本発明に用いる熱可塑性エラストマー(A)とは、常温(20℃)ではゴム状弾性を有し、加熱すると可塑性を示すエラストマーである。すなわち、分子中に、弾性をもつゴム成分(ソフトセグメント)と塑性変形を防止するための分子拘束成分(ハードセグメント)との両成分を有している。

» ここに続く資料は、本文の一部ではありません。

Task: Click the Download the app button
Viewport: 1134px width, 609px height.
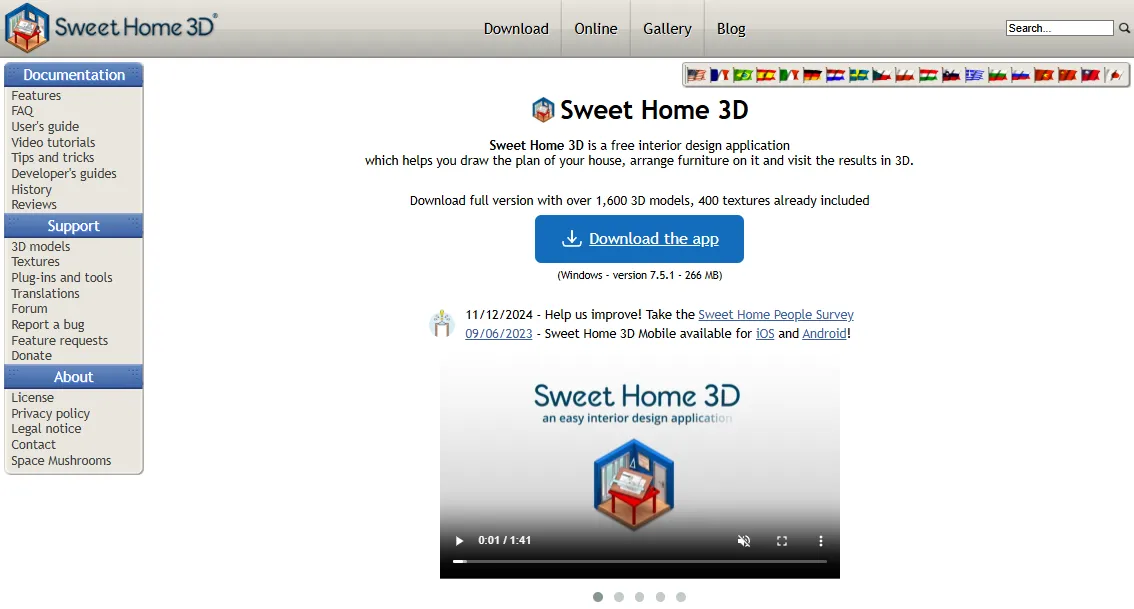Action: click(639, 239)
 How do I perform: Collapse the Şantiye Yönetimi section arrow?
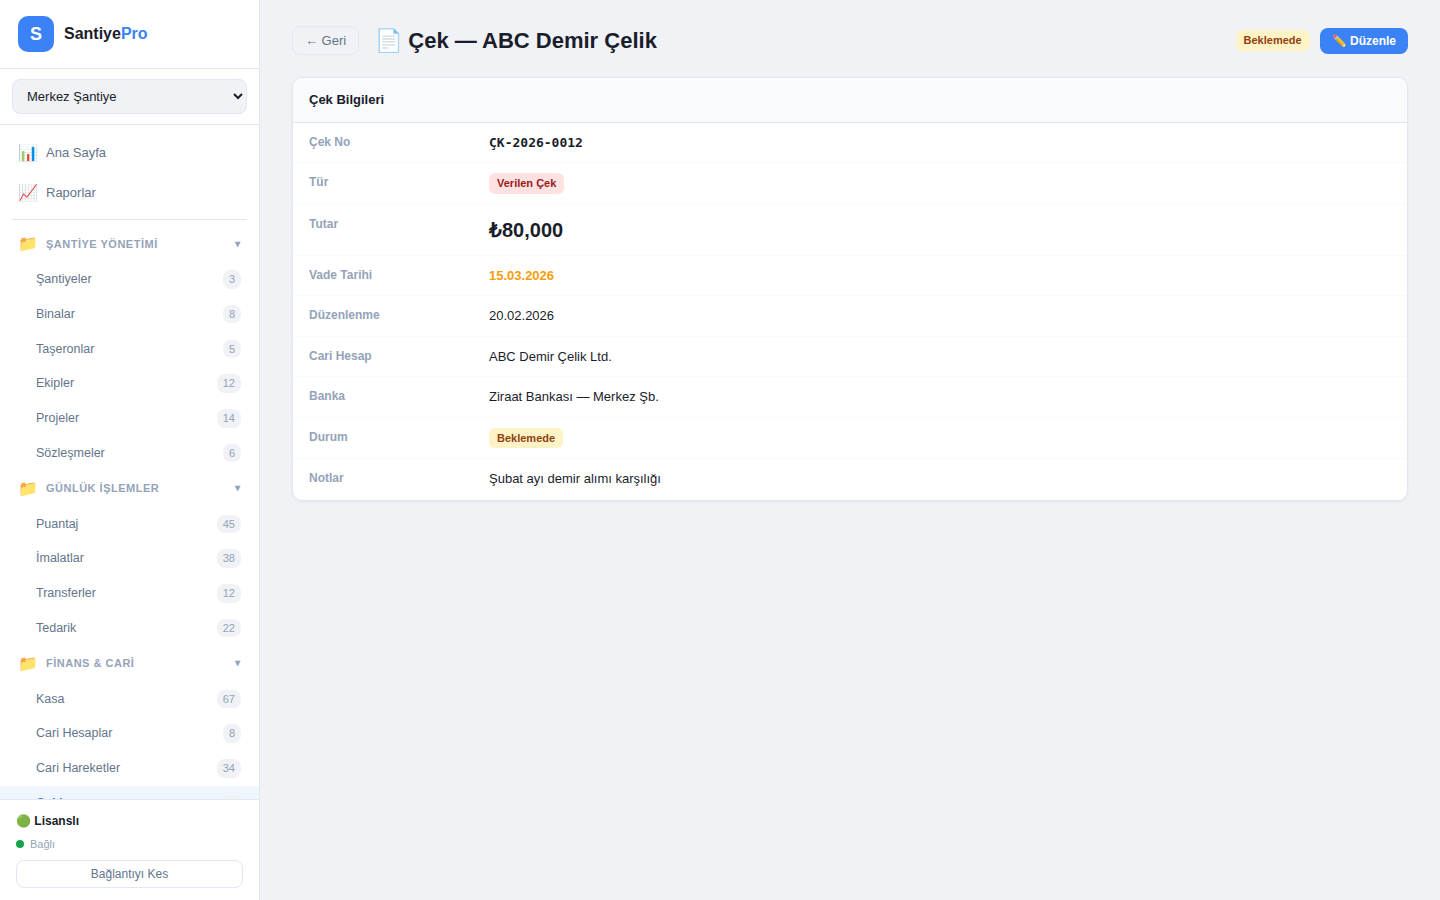237,244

本発明で用いる補強材(B)は、モース硬度が5以下の粒子から構成される粉末状の補強材であり、好ましくはモース硬度が3を超えて5以下である。補強材(B)は、樹脂組成物の強度や剛性を向上させるものであれば、粒子形状は特に限定されるものではないが、例えば、繊維状粒子から構成される粉末である繊維状補強材、板状粒子から構成される粉末である板状補強材等が挙げられ、好ましくは繊維状補強材である。繊維状補強材の具体例としては、例えば、チタン酸カリウム繊維、ワラストナイト繊維、酸化亜鉛繊維、塩基性硫酸マグネシウム繊維、アルミナ繊維、シリコンカーバイド繊維、ボロン繊維等の無機繊維が挙げられる。これらの補強材(B)は、1種を単独で用いてもよく、複数種を併用してもよい。
本発明で用いる樹脂組成物は、必要に応じてシリコーン樹脂(C)を含有していてもよい。シリコーン樹脂(C)を含有する場合、シール材の耐摩耗性をさらに一層高めることができる。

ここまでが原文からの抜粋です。